So you're called by the ER doc, saying “I've got this previously healthy patient” (maybe he was seen for a minor injury) “and he had a blood pressure of 190/120, asymptomatic. I've given him a couple of doses of clonidine. He's been here for over four hours and I can't get it below 180/100, so I think he needs to come in to be observed and treated overnight.” We've all been there. That seems to be the knee jerk approach. But is it the best approach? How can the best evidence guide us?
It's all nicely outlined in a review published in American Family Physician, linked from a post at The Kidney Doctor. The review is concise, practical and evidence based, and one of those few full text articles from AFP freely available on line (BTW, AFP now has the most restrictive access policy of any journal I know. You normally can't even get the abstract unless you are a subscriber).
According to the review the first thing you need to do is to classify the patient's elevated blood pressure. That can be confusing. Although JNC 7 (JNC 8 is supposed to come out next year) gives the traditional hypertension classification of prehypertension and stages 1 and 2 hypertension it does not define the terms for patients who present with severely elevated blood pressure. To make matters worse the terms out there right now are widely misused. Terms like “hypertensive crisis” are applied to so many different clinical circumstances they have become meaningless. “Malignant hypertension” used to mean something specific but has suffered the same fate in recent years. Even worse is the clinically inappropriate terminology in the ICD 9 codes we're forced to use (those are, what, 40 years out of date now?).

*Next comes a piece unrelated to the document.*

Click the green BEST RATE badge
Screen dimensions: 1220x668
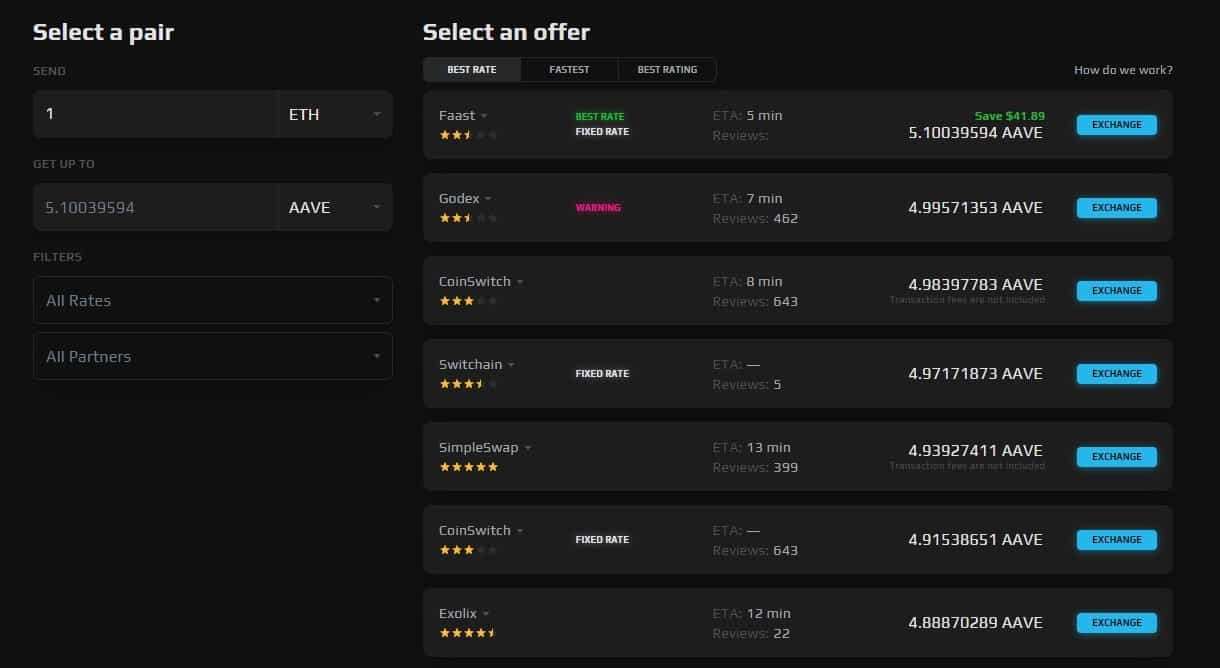[x=599, y=117]
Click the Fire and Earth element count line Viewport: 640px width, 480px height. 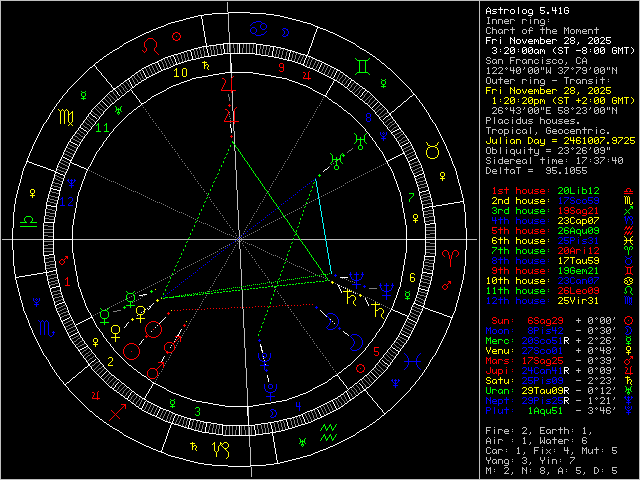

The terms are defined and the classification is succinctly presented in the review. Severely elevated blood pressure of any classification is defined as being greater than 180/100. If it is entirely uncomplicated without historical risk factors (heart disease, renal disease) or acute organ damage it's called severe asymptomatic hypertension or severe uncontrolled hypertension. If it is associated with historic cardiovascular risk factors or renal disease it is called hypertensive urgency. Finally, the term hypertensive emergency is reserved for individuals with evidence of acute organ damage. (Now when the latter are present they may trump the absolute level of blood pressure in defining a hypertensive emergency, e.g. aortic dissection, acute decompensated heart failure).
So that's step 1. Classify the patient using current terminology. How often is that done?
The article goes a little into pathophysiology. For our purposes I'll just mention the most important core concept: autoregulation. A graphic of the autoregulation curve is provided in the article. It's a familiar concept to most of you. If not, get it emblazoned in your hippocampus. Raise BP above the autoregulatory zone and you've got hypertensive encephalopathy. Go below, and perfusion of vital organs is proportional to blood pressure and may drop below critical levels. Acute “normalization” of blood pressure in the ER may take the patient into that zone.
As far as treatment is concerned go to the article, but here is the Cliff Notes version. In general the recommendations for starting patients on meds or admitting them to the hospital are a lot more conservative than what is commonly done. If it is really a HT emergency they go to the ICU. In HT emergency the BP target, the specific agent and route are specific to the underlying condition and are beyond the scope of this post as they are for the article.
For HT urgency or severe asymptomatic HT there appears to be no specific evidence that you should treat them in the ER or send them out with a prescription. Of course then the approach may be dictated by the patient's social situation. If non compliance, poor social connections or lack of a PCP complicate the situation it may be wise to have the patient spend the night in the hospital. But if the patient is better situated, according to the best evidence s/he could be sent home without meds with plans for very early PCP follow up (24-48 hrs if HT urgency, a week if severe asymptomatic HT) at which time the PCP would further evaluate the patient and initiate oral medication.